Dans l’ère néolibérale du soin, l’offre technologique ne cesse de se réinventer pour mieux répondre à la demande — ou plutôt, pour mieux la produire. L’intelligence artificielle conversationnelle, en particulier sous sa forme dialogique (type ChatGPT), s’invite désormais dans l’espace de la parole souffrante. Elle écoute, reformule, accompagne, et surtout… satisfait.

Mais que soigne-t-elle exactement ? Et à quel prix symbolique ?

1. Un miroir qui parle — sans division

Le sujet parle à la machine, et la machine répond. Ce qui est dit semble « compris », « reconnu », parfois même valorisé. L’utilisateur a l’impression d’avoir été écouté — mais par quoi ? par qui ? Ce qui se joue ici n’est pas un acte d’écoute, mais une mécanique de renforcement : un miroir discursif, toujours poli, toujours cohérent, sans silence ni vacillation. Un miroir sans Autre.

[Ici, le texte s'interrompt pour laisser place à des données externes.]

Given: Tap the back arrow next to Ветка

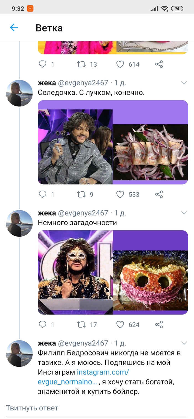Looking at the screenshot, I should (14, 27).
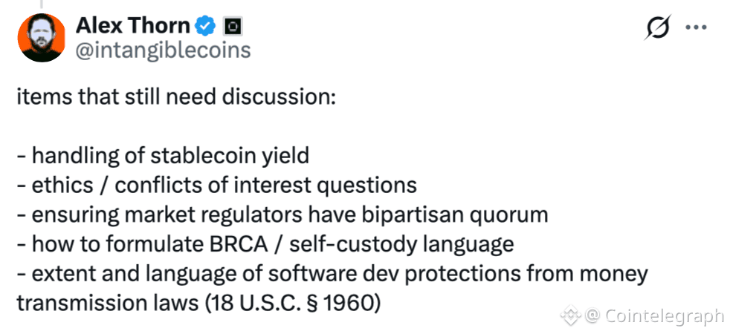Click the "@" symbol in the watermark
730x334 pixels.
tap(592, 316)

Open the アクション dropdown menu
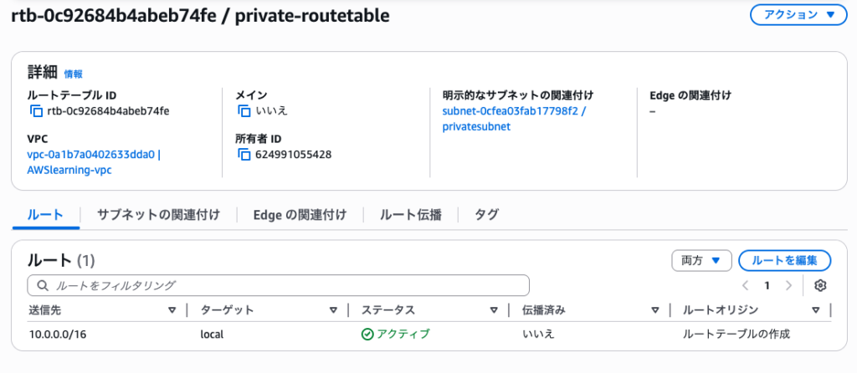[793, 14]
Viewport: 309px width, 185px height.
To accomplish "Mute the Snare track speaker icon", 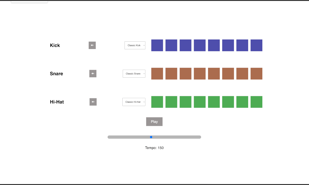I will pyautogui.click(x=93, y=74).
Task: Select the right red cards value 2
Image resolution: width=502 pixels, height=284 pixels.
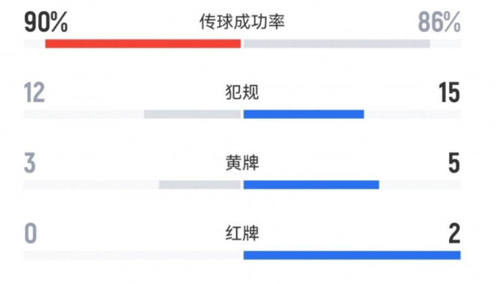Action: point(454,234)
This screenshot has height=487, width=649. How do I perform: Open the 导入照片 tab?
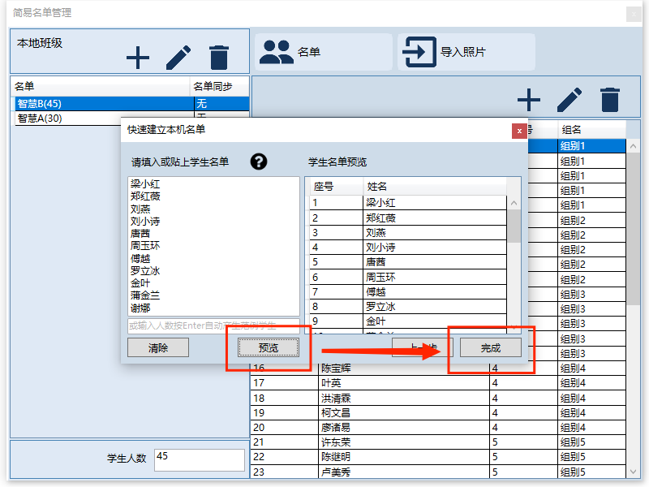(466, 52)
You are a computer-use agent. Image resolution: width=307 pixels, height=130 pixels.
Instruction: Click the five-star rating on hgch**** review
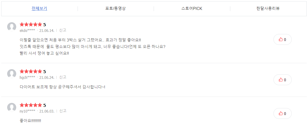[31, 71]
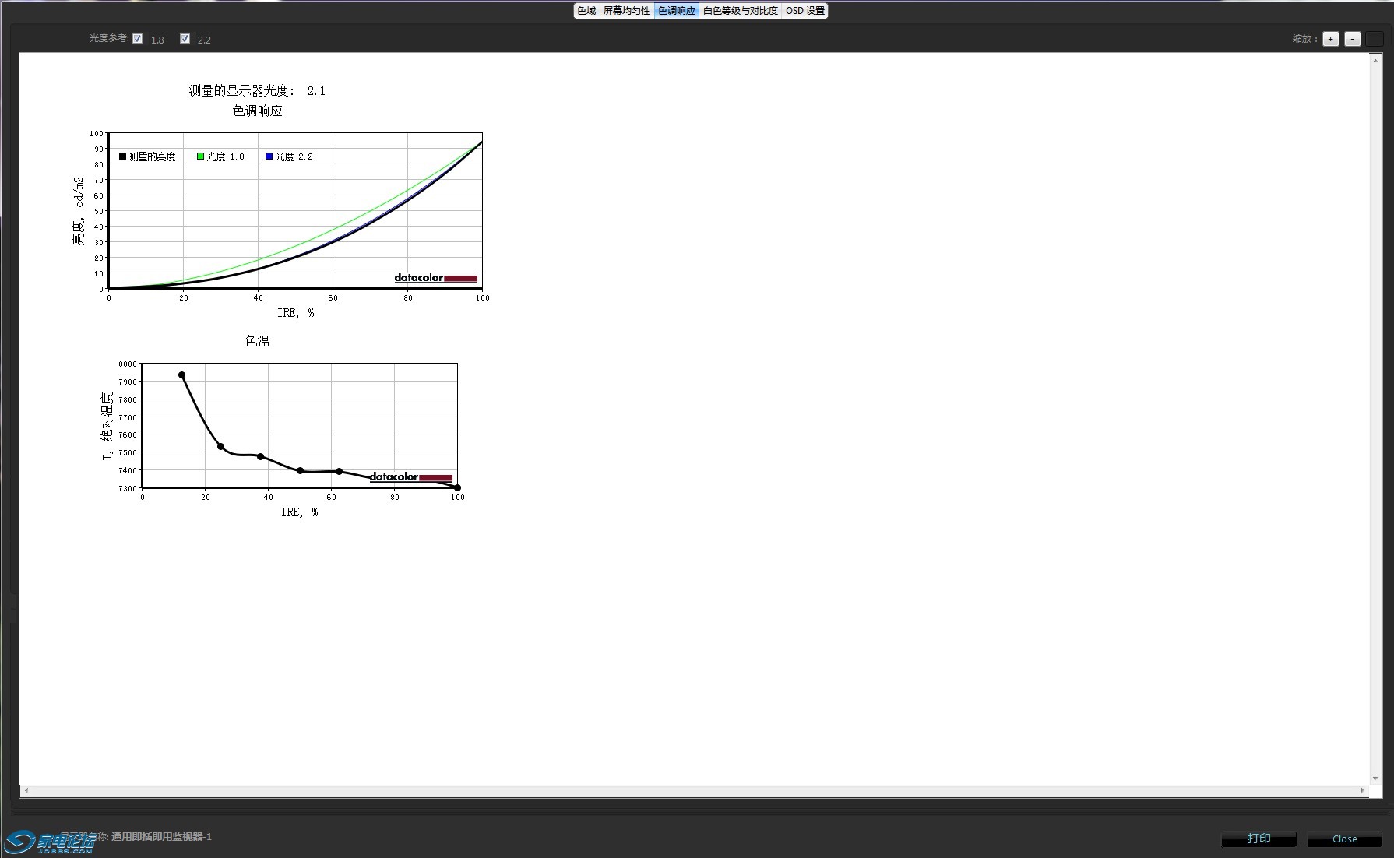Click the green 光度 1.8 legend swatch
The width and height of the screenshot is (1394, 858).
200,156
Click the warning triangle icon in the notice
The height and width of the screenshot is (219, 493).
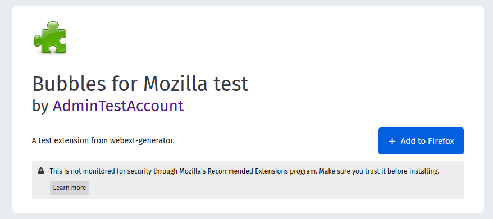point(41,171)
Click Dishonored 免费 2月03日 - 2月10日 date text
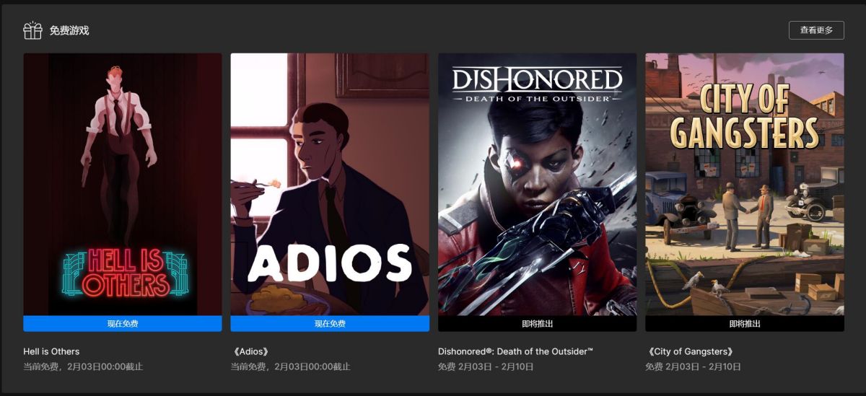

La psychanalyse, elle, ne soigne pas par la cohérence mais par la faille. L’I.A., au contraire, vient colmater le sujet par le confort algorithmique. On n’analyse plus un symptôme, on le lisse en « conversation fluide ».

2. Le symptôme réduit à une donnée exploitable

Dans l’économie néolibérale du soin, ce qui compte n’est plus la cause, mais la courbe. Ce n’est plus la vérité subjective, mais la traçabilité du mal-être : mots-clés, tonalité, fréquence des messages. L’I.A. devient ainsi outil d’extraction de données là où un praticien cherchait le point de butée, le non-savoir, l’opacité.

C’est le symptôme lui-même qui mute : de formation de l’inconscient à variable prédictive. Il n’a plus à être interprété ; il doit être corrigé, aligné, résorbé.

3. Simuler l’écoute pour sécuriser le marché

Ce que l’I.A. propose, c’est une écoute sans risque, sans transfert, sans éthique. Elle incarne parfaitement l’idéal néolibéral d’un soin sans sujet, d’une relation sans conflit, d’un dialogue sans altérité. Elle offre une version industrialisée du care : toujours disponible, toujours conforme, toujours lisse.

L’alliance thérapeutique devient relation client, la singularité du cas devient profil utilisateur, et le thérapeute est discrètement remplacé par une interface prévisible — plus économique, moins dérangeante.

4. Du sujet divisé au client satisfait

Le cœur du soin psychanalytique réside dans la division du sujet, dans l’irruption du manque, du non-sens, du ratage. L’I.A., elle, propose l’inverse : la complétude simulée, la réponse sans manque, la satisfaction immédiate. Ce n’est plus une parole adressée à un Autre, mais un flux retourné au même.

Le sujet n’est plus traversé par la parole ; il est consolé par la reconnaissance. Et dans cet espace sans faille, le symptôme devient contrat de service, et la souffrance, une opportunité de fidélisation.

Conclusion : Le soin sans négatif

Ce qui se joue dans ces dispositifs n’est pas un progrès neutre. C’est un déplacement fondamental de ce que signifie soigner. Le soin devient service, le lien devient interface, et l’Autre se voit remplacé par une version beta mise à jour régulièrement.

Le soin néolibéral n’a plus besoin de psychanalyste. Il lui préfère un assistant bienveillant, prévisible et programmable. Et tant pis si le sujet disparaît au passage : il reste les données.